Registros armazenados:
● ● ●

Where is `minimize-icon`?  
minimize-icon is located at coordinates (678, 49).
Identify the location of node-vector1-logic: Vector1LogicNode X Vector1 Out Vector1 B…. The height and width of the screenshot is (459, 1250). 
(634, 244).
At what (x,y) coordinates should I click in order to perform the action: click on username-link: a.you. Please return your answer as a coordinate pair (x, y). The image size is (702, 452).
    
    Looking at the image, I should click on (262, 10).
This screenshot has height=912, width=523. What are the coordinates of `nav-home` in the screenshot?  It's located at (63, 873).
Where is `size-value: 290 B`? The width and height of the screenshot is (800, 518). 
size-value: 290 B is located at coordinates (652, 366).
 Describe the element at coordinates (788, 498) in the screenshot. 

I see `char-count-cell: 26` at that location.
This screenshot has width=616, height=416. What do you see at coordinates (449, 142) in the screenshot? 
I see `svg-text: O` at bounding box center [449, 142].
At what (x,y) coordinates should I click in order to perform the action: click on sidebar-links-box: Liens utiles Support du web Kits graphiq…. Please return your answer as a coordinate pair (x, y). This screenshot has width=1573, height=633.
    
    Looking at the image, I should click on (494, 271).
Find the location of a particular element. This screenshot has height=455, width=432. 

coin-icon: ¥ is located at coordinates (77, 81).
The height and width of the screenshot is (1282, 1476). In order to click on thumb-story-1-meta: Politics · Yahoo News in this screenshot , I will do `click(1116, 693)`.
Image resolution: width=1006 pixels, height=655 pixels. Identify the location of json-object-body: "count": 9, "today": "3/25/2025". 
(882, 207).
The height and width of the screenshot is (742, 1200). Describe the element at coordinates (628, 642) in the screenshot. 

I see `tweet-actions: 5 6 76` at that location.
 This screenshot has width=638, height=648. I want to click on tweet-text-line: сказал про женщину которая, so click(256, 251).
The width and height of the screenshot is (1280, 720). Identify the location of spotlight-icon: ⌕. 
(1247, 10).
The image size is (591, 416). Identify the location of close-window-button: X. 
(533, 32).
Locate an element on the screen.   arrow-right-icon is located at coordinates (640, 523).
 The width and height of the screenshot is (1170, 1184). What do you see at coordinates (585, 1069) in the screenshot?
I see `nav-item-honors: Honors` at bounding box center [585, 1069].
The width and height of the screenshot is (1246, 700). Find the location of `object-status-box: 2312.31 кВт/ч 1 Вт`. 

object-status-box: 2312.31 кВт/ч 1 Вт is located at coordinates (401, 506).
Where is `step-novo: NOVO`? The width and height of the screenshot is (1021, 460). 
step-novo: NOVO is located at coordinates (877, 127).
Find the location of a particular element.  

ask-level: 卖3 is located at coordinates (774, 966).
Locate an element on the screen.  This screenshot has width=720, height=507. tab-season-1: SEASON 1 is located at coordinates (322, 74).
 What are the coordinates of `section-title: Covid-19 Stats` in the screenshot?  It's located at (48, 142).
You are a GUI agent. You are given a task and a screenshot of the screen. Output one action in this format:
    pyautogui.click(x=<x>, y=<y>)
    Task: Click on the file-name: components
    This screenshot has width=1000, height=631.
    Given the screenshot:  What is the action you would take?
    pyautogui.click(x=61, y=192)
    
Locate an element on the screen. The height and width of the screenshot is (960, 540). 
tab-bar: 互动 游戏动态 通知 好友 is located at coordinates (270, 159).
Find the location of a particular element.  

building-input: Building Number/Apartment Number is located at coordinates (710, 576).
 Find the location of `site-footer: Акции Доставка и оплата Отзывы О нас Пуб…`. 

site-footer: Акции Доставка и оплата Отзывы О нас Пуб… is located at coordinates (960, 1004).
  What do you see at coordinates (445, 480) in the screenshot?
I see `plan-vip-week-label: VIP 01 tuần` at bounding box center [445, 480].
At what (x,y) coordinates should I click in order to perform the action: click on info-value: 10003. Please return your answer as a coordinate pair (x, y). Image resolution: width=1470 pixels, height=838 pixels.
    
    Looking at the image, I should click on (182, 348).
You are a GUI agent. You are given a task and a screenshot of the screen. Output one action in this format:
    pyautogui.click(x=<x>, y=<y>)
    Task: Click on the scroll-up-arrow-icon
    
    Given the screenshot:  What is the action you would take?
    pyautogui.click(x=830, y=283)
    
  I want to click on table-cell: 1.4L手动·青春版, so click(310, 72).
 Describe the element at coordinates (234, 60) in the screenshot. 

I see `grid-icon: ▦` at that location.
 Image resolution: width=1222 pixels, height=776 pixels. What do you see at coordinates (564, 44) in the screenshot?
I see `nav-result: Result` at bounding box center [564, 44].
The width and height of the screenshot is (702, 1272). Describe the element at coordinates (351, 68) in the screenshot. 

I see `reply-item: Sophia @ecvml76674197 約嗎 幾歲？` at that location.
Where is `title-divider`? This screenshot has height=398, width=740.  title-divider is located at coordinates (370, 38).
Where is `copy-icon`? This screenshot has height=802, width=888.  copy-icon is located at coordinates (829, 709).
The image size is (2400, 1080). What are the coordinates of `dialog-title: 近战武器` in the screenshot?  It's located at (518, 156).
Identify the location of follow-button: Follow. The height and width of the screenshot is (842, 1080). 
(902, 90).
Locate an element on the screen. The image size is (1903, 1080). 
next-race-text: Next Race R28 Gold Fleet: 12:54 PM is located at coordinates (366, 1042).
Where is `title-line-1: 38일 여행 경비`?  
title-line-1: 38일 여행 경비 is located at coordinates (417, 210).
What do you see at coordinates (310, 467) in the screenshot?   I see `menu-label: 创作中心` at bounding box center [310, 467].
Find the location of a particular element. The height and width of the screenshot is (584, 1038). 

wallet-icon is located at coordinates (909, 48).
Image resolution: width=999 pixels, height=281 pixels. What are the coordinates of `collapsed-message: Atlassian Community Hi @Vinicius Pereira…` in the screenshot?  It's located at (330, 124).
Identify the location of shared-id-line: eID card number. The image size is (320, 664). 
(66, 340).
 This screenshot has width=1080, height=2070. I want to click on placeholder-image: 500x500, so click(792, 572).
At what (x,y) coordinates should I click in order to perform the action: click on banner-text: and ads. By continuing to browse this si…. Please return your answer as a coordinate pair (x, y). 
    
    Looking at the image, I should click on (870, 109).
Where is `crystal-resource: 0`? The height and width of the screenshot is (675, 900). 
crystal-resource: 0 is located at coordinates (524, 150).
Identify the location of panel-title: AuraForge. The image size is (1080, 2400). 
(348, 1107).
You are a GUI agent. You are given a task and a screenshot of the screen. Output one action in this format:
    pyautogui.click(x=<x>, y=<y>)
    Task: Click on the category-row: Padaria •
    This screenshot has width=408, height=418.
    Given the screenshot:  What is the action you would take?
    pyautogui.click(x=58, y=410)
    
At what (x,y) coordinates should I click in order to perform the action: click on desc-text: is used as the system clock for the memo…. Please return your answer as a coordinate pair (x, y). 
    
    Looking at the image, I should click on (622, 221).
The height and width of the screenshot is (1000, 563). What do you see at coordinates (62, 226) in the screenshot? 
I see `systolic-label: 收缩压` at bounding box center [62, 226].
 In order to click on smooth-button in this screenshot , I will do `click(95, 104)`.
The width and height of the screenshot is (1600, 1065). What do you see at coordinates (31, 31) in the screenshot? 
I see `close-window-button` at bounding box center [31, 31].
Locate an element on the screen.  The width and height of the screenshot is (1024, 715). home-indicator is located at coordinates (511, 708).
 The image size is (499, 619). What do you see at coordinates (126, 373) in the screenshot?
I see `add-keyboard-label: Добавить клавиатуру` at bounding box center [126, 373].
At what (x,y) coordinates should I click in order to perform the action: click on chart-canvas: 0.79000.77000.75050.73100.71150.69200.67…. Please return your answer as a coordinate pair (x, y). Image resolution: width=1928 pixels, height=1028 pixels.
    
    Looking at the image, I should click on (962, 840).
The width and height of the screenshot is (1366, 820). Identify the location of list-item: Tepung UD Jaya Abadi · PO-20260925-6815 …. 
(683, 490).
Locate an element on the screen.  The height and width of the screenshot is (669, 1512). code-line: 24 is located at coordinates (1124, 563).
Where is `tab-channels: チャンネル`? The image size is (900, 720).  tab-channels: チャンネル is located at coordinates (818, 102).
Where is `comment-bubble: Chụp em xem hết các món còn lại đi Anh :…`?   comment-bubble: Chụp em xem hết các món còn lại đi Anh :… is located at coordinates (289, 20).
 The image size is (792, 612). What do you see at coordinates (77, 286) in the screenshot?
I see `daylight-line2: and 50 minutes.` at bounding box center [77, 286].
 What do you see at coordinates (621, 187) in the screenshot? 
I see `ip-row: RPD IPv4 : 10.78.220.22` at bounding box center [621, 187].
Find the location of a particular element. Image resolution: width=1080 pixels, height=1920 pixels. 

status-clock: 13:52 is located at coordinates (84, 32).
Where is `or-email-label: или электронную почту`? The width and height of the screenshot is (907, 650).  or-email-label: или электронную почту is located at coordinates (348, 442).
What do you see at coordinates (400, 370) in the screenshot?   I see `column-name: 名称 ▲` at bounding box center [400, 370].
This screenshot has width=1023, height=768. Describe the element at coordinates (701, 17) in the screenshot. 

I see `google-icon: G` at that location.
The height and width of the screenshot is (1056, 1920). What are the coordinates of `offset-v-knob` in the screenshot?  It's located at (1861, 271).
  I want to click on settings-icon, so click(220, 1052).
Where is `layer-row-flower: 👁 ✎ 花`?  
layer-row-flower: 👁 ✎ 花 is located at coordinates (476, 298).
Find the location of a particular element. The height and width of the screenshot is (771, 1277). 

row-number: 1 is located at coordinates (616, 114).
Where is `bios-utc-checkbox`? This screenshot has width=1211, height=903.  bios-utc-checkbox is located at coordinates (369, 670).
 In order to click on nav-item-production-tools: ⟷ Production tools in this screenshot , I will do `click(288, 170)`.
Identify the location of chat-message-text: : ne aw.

● ● ●

▸ DESCRIÇÃO DA TAREFA
Reproduza sem alterações as linhas dos registros acima. Comece na linha que contém "is (800, 518)." e pare depois da linha que contém "center [449, 142].".

▸ RESULTADO DA TAREFA
Where is `size-value: 290 B`? The width and height of the screenshot is (800, 518). 
size-value: 290 B is located at coordinates (652, 366).
 Describe the element at coordinates (788, 498) in the screenshot. 

I see `char-count-cell: 26` at that location.
This screenshot has width=616, height=416. What do you see at coordinates (449, 142) in the screenshot? 
I see `svg-text: O` at bounding box center [449, 142].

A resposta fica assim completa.